#### [EXTRACTED ENTRIES]
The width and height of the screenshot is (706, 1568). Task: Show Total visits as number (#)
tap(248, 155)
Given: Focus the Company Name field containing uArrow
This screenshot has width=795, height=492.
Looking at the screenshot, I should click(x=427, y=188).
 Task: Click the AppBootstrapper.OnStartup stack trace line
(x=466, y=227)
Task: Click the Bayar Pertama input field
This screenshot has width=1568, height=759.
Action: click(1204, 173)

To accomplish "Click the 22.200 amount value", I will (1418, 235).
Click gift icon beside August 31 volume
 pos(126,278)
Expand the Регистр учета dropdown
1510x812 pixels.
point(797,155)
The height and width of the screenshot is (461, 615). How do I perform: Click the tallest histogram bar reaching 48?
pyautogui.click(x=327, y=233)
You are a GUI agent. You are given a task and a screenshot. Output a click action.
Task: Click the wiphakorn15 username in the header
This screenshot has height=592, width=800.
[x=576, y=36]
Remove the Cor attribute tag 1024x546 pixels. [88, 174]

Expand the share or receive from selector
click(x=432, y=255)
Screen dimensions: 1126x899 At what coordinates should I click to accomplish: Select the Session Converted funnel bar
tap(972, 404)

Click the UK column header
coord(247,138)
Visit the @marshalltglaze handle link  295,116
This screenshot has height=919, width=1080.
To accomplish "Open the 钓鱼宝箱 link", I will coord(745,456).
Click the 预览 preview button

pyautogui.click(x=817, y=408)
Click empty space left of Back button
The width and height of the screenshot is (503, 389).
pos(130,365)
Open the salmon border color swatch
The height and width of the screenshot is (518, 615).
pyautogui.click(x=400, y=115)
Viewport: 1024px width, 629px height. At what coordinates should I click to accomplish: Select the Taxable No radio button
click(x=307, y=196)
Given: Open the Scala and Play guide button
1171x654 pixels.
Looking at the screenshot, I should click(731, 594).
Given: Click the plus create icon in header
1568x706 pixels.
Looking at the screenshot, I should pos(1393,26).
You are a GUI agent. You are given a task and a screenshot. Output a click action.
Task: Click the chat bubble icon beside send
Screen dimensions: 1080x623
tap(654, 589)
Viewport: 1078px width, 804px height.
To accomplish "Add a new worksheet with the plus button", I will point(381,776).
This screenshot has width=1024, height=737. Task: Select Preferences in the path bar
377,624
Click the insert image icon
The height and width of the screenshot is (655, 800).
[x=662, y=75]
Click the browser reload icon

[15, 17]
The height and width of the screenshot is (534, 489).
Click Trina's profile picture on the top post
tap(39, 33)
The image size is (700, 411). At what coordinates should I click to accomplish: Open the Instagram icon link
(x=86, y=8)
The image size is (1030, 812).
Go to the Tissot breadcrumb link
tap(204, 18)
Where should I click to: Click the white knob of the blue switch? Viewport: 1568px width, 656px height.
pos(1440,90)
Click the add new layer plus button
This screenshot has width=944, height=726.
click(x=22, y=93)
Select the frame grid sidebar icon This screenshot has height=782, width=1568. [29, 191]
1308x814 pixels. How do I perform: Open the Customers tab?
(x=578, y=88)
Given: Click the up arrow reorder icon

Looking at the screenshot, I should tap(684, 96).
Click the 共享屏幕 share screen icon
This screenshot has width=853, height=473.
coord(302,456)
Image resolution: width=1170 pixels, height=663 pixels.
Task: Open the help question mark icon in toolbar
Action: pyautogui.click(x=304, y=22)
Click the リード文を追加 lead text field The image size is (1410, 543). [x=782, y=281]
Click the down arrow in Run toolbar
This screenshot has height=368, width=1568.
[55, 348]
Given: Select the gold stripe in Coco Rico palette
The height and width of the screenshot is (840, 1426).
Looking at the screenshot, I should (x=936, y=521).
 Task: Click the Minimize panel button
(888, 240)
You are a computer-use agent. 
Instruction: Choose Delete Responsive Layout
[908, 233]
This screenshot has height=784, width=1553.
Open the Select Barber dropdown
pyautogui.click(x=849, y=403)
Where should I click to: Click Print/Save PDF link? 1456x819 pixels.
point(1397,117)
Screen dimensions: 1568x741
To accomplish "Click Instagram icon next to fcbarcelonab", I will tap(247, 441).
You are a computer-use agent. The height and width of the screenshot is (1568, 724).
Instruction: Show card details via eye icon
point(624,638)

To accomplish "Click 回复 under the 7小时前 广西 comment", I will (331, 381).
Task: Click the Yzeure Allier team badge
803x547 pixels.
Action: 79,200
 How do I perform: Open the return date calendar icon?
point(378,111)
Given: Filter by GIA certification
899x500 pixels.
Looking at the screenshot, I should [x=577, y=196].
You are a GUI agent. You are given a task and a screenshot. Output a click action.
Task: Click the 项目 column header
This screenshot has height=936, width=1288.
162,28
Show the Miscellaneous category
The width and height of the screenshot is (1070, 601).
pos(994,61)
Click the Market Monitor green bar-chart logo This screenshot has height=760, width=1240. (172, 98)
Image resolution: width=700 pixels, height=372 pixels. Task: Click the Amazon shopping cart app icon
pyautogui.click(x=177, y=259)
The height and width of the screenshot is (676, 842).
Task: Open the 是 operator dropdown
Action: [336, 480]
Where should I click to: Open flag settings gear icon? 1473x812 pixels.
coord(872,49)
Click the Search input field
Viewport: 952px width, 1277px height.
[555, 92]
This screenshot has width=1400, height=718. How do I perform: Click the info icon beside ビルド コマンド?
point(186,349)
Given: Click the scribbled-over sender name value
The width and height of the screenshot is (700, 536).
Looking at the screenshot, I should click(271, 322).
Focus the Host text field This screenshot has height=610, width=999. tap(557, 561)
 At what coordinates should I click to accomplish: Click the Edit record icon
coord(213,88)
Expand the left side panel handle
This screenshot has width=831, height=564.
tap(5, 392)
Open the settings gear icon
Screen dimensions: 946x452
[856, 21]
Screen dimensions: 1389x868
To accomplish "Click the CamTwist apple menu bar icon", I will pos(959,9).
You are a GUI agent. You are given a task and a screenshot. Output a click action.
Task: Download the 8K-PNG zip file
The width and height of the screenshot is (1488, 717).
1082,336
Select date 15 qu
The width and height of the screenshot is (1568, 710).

#### [EXERCISE BRIEF]
Make an exact transcription of the entries.

#### [RESULT BELOW]
The width and height of the screenshot is (706, 1568). Task: Show Total visits as number (#)
tap(248, 155)
Given: Focus the Company Name field containing uArrow
This screenshot has width=795, height=492.
Looking at the screenshot, I should click(x=427, y=188).
 Task: Click the AppBootstrapper.OnStartup stack trace line
(x=466, y=227)
Task: Click the Bayar Pertama input field
This screenshot has width=1568, height=759.
Action: click(1204, 173)

To accomplish "Click the 22.200 amount value", I will (1418, 235).
Click gift icon beside August 31 volume
 pos(126,278)
Expand the Регистр учета dropdown
1510x812 pixels.
point(797,155)
The height and width of the screenshot is (461, 615). How do I perform: Click the tallest histogram bar reaching 48?
pyautogui.click(x=327, y=233)
You are a GUI agent. You are given a task and a screenshot. Output a click action.
Task: Click the wiphakorn15 username in the header
This screenshot has height=592, width=800.
[x=576, y=36]
Remove the Cor attribute tag 1024x546 pixels. [88, 174]

Expand the share or receive from selector
click(x=432, y=255)
Screen dimensions: 1126x899 At what coordinates should I click to accomplish: Select the Session Converted funnel bar
tap(972, 404)

Click the UK column header
coord(247,138)
Visit the @marshalltglaze handle link  295,116
This screenshot has height=919, width=1080.
To accomplish "Open the 钓鱼宝箱 link", I will coord(745,456).
Click the 预览 preview button

pyautogui.click(x=817, y=408)
Click empty space left of Back button
The width and height of the screenshot is (503, 389).
pos(130,365)
Open the salmon border color swatch
The height and width of the screenshot is (518, 615).
pyautogui.click(x=400, y=115)
Viewport: 1024px width, 629px height. At what coordinates should I click to accomplish: Select the Taxable No radio button
click(x=307, y=196)
Given: Open the Scala and Play guide button
1171x654 pixels.
Looking at the screenshot, I should click(731, 594).
Given: Click the plus create icon in header
1568x706 pixels.
Looking at the screenshot, I should pos(1393,26).
You are a GUI agent. You are given a task and a screenshot. Output a click action.
Task: Click the chat bubble icon beside send
Screen dimensions: 1080x623
tap(654, 589)
Viewport: 1078px width, 804px height.
To accomplish "Add a new worksheet with the plus button", I will point(381,776).
This screenshot has width=1024, height=737. Task: Select Preferences in the path bar
377,624
Click the insert image icon
The height and width of the screenshot is (655, 800).
[x=662, y=75]
Click the browser reload icon

[15, 17]
The height and width of the screenshot is (534, 489).
Click Trina's profile picture on the top post
tap(39, 33)
The image size is (700, 411). At what coordinates should I click to accomplish: Open the Instagram icon link
(x=86, y=8)
The image size is (1030, 812).
Go to the Tissot breadcrumb link
tap(204, 18)
Where should I click to: Click the white knob of the blue switch? Viewport: 1568px width, 656px height.
pos(1440,90)
Click the add new layer plus button
This screenshot has width=944, height=726.
click(x=22, y=93)
Select the frame grid sidebar icon This screenshot has height=782, width=1568. [29, 191]
1308x814 pixels. How do I perform: Open the Customers tab?
(x=578, y=88)
Given: Click the up arrow reorder icon

Looking at the screenshot, I should tap(684, 96).
Click the 共享屏幕 share screen icon
This screenshot has width=853, height=473.
coord(302,456)
Image resolution: width=1170 pixels, height=663 pixels.
Task: Open the help question mark icon in toolbar
Action: pyautogui.click(x=304, y=22)
Click the リード文を追加 lead text field The image size is (1410, 543). [x=782, y=281]
Click the down arrow in Run toolbar
This screenshot has height=368, width=1568.
[55, 348]
Given: Select the gold stripe in Coco Rico palette
The height and width of the screenshot is (840, 1426).
Looking at the screenshot, I should (x=936, y=521).
 Task: Click the Minimize panel button
(888, 240)
You are a computer-use agent. 
Instruction: Choose Delete Responsive Layout
[908, 233]
This screenshot has height=784, width=1553.
Open the Select Barber dropdown
pyautogui.click(x=849, y=403)
Where should I click to: Click Print/Save PDF link? 1456x819 pixels.
point(1397,117)
Screen dimensions: 1568x741
To accomplish "Click Instagram icon next to fcbarcelonab", I will tap(247, 441).
You are a computer-use agent. The height and width of the screenshot is (1568, 724).
Instruction: Show card details via eye icon
point(624,638)

To accomplish "Click 回复 under the 7小时前 广西 comment", I will (331, 381).
Task: Click the Yzeure Allier team badge
803x547 pixels.
Action: 79,200
 How do I perform: Open the return date calendar icon?
point(378,111)
Given: Filter by GIA certification
899x500 pixels.
Looking at the screenshot, I should [x=577, y=196].
You are a GUI agent. You are given a task and a screenshot. Output a click action.
Task: Click the 项目 column header
This screenshot has height=936, width=1288.
162,28
Show the Miscellaneous category
The width and height of the screenshot is (1070, 601).
pos(994,61)
Click the Market Monitor green bar-chart logo This screenshot has height=760, width=1240. (172, 98)
Image resolution: width=700 pixels, height=372 pixels. Task: Click the Amazon shopping cart app icon
pyautogui.click(x=177, y=259)
The height and width of the screenshot is (676, 842).
Task: Open the 是 operator dropdown
Action: [336, 480]
Where should I click to: Open flag settings gear icon? 1473x812 pixels.
coord(872,49)
Click the Search input field
Viewport: 952px width, 1277px height.
[555, 92]
This screenshot has width=1400, height=718. How do I perform: Click the info icon beside ビルド コマンド?
point(186,349)
Given: Click the scribbled-over sender name value
The width and height of the screenshot is (700, 536).
Looking at the screenshot, I should click(271, 322).
Focus the Host text field This screenshot has height=610, width=999. tap(557, 561)
 At what coordinates should I click to accomplish: Click the Edit record icon
coord(213,88)
Expand the left side panel handle
This screenshot has width=831, height=564.
tap(5, 392)
Open the settings gear icon
Screen dimensions: 946x452
[856, 21]
Screen dimensions: 1389x868
To accomplish "Click the CamTwist apple menu bar icon", I will pos(959,9).
You are a GUI agent. You are given a task and a screenshot. Output a click action.
Task: Download the 8K-PNG zip file
The width and height of the screenshot is (1488, 717).
1082,336
Select date 15 qu
The width and height of the screenshot is (1568, 710).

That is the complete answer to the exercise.